Se la vendetta è un piatto che va servito freddo, nelle desolate e gelide lande norvegesi è addirittura ghiacciato. In un’ambientazione che ricorda le sconfinate distese innevate di Fargo dei fratelli Coen, il regista scandinavo pesca nella violenza e nel non-sense dei dialoghi dei fratellini del Minnesota (la discussione in auto sul welfare ne è un limpido esempio) e mischia il tutto con un gusto sanguinario che sa di Kitano come di Tarantino.

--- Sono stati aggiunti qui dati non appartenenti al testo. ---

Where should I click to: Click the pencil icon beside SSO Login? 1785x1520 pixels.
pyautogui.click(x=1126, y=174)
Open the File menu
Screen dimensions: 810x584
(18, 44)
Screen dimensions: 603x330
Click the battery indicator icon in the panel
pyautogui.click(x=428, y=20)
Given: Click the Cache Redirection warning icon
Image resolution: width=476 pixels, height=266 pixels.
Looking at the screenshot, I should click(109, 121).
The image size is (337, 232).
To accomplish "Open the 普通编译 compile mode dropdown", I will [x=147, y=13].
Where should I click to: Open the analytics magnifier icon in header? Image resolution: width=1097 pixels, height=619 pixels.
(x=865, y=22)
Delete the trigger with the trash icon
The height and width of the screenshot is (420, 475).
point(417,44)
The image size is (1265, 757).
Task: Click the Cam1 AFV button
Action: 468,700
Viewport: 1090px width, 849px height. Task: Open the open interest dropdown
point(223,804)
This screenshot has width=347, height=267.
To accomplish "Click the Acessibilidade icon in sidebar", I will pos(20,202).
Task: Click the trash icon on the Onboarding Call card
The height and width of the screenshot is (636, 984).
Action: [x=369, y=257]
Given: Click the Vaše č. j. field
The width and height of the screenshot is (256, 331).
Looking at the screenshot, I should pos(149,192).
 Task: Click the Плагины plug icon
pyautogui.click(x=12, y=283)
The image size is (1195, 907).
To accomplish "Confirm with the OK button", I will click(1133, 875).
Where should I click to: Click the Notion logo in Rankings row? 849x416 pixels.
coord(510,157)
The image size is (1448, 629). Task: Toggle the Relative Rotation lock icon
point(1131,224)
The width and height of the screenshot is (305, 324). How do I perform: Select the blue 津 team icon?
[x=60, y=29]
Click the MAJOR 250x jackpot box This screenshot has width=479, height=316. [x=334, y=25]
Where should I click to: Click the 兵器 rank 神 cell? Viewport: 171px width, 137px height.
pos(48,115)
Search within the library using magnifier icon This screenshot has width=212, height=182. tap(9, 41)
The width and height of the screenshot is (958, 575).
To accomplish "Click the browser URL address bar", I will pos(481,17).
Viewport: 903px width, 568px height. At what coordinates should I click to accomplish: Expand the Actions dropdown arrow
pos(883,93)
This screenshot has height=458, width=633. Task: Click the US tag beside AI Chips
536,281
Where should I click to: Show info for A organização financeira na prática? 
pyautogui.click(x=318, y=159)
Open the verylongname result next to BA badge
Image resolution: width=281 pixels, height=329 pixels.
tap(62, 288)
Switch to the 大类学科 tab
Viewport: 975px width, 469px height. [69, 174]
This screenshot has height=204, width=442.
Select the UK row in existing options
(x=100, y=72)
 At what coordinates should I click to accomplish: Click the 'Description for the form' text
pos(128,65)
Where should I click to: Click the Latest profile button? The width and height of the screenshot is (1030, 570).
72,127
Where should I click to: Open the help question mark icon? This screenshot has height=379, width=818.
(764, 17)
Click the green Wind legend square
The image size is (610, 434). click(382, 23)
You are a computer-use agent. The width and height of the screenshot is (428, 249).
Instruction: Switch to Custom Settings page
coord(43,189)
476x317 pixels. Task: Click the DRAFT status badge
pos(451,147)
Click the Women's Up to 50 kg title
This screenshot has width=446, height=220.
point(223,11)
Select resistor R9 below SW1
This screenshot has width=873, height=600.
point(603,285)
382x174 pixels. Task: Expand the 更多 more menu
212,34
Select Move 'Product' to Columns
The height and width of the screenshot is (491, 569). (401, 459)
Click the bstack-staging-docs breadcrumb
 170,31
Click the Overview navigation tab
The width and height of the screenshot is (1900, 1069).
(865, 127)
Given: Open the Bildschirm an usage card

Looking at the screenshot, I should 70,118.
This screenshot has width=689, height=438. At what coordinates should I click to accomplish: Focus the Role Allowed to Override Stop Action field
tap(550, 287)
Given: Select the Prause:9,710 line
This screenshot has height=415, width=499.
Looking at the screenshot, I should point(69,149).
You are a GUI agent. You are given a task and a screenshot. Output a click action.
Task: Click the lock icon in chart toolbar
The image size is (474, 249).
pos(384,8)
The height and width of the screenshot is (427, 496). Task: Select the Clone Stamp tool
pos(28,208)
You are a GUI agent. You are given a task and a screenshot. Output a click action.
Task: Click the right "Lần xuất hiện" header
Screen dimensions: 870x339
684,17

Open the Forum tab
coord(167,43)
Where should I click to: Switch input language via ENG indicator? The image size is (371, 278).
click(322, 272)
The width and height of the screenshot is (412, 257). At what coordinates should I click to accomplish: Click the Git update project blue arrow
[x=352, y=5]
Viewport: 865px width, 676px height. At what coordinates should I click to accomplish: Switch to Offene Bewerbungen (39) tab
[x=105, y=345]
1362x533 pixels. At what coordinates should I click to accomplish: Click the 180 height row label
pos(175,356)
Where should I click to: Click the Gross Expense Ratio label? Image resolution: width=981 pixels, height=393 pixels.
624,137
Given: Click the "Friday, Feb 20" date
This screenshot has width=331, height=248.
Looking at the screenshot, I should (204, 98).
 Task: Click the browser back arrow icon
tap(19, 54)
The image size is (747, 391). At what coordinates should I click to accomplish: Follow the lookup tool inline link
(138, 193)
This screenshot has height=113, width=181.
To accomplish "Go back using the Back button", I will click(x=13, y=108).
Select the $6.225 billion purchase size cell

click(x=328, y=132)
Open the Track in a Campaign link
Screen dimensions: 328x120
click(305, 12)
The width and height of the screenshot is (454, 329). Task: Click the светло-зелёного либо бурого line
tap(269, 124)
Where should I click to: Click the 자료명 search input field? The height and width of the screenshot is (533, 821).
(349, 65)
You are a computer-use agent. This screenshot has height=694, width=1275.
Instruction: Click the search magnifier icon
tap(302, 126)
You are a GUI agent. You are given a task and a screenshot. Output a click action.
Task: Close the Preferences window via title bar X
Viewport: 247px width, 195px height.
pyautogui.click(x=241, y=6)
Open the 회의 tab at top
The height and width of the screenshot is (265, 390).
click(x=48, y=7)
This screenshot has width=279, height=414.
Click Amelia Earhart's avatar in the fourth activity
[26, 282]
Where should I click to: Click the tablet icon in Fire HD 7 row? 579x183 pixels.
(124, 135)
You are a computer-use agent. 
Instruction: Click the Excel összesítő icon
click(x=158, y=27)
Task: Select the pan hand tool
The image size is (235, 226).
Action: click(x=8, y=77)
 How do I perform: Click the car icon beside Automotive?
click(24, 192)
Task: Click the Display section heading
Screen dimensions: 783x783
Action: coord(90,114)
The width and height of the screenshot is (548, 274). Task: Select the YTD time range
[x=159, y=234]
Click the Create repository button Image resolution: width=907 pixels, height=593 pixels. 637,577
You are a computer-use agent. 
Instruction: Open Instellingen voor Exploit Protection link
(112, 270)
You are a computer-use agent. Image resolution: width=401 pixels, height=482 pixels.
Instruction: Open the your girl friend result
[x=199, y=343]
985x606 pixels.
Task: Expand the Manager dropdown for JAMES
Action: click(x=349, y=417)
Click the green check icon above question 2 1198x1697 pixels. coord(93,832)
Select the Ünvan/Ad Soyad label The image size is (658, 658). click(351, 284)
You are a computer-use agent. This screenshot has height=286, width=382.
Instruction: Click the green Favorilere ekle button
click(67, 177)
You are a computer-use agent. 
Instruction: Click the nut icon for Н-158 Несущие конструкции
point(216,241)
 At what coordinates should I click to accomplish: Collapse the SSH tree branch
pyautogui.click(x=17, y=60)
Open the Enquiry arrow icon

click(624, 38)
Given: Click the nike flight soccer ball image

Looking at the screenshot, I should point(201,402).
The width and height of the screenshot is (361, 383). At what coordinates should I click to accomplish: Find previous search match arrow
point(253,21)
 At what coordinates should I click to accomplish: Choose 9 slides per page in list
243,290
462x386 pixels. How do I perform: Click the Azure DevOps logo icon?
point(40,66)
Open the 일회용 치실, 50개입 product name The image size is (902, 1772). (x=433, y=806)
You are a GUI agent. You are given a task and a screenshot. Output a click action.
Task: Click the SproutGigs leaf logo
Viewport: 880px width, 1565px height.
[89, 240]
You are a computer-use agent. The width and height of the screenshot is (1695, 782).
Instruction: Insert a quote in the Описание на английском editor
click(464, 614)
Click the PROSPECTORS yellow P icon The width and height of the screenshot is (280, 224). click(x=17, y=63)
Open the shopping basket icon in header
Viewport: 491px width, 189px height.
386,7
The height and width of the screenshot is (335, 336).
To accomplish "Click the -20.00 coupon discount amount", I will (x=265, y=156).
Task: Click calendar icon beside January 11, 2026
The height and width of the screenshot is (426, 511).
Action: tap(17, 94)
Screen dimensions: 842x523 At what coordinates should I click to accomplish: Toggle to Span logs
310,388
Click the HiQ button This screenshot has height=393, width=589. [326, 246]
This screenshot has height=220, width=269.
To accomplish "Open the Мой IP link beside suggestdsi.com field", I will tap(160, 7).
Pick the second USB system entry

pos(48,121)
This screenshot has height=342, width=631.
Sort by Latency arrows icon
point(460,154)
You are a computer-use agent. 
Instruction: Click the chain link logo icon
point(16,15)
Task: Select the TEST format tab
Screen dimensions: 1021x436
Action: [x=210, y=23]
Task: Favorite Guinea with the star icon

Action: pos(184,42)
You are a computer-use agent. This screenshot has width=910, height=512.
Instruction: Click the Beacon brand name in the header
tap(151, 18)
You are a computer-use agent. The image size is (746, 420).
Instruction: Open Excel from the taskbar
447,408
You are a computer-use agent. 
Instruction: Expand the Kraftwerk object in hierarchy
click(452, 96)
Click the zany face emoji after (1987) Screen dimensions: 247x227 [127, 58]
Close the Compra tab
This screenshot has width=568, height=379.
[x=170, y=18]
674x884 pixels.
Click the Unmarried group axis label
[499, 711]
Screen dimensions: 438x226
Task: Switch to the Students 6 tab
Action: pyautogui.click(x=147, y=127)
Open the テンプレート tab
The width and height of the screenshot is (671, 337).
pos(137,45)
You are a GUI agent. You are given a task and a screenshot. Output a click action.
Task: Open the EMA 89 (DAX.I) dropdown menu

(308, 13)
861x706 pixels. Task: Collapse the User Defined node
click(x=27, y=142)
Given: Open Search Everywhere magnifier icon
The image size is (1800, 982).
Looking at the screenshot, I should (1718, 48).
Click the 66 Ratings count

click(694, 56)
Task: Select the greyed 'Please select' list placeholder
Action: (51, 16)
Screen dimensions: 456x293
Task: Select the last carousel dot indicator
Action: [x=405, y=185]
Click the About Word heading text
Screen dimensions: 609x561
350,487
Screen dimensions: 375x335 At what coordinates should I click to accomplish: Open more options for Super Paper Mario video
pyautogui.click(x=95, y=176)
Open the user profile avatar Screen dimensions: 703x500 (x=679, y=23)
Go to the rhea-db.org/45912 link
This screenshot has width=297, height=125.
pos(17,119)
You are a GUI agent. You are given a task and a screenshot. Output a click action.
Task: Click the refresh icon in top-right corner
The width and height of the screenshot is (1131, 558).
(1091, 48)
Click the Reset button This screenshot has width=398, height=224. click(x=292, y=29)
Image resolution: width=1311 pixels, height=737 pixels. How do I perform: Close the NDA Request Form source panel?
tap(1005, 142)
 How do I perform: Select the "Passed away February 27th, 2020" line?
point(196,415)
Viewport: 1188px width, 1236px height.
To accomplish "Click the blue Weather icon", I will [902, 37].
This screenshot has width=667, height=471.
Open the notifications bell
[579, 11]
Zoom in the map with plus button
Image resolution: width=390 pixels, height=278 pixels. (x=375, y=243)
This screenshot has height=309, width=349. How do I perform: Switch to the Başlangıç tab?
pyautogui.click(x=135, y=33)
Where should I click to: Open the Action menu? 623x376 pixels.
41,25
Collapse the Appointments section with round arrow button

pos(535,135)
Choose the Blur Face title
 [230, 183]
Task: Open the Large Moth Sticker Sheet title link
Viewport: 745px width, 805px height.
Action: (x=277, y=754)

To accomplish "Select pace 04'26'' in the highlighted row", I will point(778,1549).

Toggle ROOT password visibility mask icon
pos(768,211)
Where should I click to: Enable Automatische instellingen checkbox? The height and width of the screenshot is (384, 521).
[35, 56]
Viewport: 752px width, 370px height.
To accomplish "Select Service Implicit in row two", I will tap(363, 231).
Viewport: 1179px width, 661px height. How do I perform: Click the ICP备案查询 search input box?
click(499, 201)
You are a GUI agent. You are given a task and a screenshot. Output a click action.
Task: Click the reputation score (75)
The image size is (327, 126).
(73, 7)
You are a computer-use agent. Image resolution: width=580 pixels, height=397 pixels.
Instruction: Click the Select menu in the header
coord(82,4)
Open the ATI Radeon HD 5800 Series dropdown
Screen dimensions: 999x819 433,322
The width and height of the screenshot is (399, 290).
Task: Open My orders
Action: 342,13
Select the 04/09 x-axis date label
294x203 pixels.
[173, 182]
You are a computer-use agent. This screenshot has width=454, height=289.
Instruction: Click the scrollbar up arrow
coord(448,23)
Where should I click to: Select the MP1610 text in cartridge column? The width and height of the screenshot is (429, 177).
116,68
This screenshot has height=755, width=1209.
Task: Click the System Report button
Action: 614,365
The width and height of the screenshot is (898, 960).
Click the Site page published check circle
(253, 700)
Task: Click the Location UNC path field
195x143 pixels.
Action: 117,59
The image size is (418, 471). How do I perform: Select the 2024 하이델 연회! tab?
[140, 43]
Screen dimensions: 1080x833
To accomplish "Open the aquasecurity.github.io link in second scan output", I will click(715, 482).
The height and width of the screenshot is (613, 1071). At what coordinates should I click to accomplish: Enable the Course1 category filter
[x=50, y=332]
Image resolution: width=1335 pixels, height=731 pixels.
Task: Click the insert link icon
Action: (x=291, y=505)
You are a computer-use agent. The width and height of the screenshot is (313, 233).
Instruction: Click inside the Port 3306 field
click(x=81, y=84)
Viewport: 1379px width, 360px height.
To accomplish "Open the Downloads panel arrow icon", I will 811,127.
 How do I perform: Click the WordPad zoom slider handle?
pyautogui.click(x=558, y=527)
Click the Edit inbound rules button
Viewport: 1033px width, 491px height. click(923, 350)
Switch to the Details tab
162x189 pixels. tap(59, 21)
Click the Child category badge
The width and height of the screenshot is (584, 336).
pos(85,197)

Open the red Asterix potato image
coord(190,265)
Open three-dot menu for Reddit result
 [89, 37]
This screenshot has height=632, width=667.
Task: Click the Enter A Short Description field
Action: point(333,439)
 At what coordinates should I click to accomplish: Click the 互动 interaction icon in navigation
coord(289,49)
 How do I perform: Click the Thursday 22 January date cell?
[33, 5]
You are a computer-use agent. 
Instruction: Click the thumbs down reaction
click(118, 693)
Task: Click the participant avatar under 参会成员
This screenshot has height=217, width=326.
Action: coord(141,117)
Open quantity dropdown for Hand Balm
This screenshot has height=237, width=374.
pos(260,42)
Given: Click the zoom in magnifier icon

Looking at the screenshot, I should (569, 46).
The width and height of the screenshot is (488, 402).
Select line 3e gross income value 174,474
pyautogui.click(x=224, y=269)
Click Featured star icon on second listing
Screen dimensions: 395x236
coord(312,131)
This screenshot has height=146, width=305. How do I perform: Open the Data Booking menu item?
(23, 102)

Ciliegina sulla torta, quel tocco dark che tanto piace al lontano e geniale cinema coreano, si pensi ad esempio a The Quiet Family di Kim Jee Woon.
Nils Dickman, il protagonista, spunta via via dalla sua lista alla Kill Bill tutti quegli uomini che per via diretta o indiretta hanno contribuito alla morte del figlio. Non c’è tempo per la disperazione. Nils sul suo gigantesco spazzaneve è una schiacciasassi inesorabile e Hans Petter Moland passa subito all’azione come in un fumetto che salta superflui passaggi narrativi per arrivare a divertire subito il lettore. Ecco sì, in primis In ordine di sparizione è un film che diverte, molto, con sottile intelligenza. E che con saggezza sul finale si lascia impercettibilmente andare ad un retrogusto quasi poetico, con due solitudini anziane accomunate dallo stesso dolore e dallo stesso desiderio vendicativo.
Concludendo, In ordine di sparizione, dotato di una regia e una fotografia assolutamente magistrali, è una creatura multiforme, che cambia continuamente sembianze, ora è una Sfinge ora una Chimera ora un chupacabra. Senza dubbio uno dei migliori cocktail cinematografici degli ultimi anni.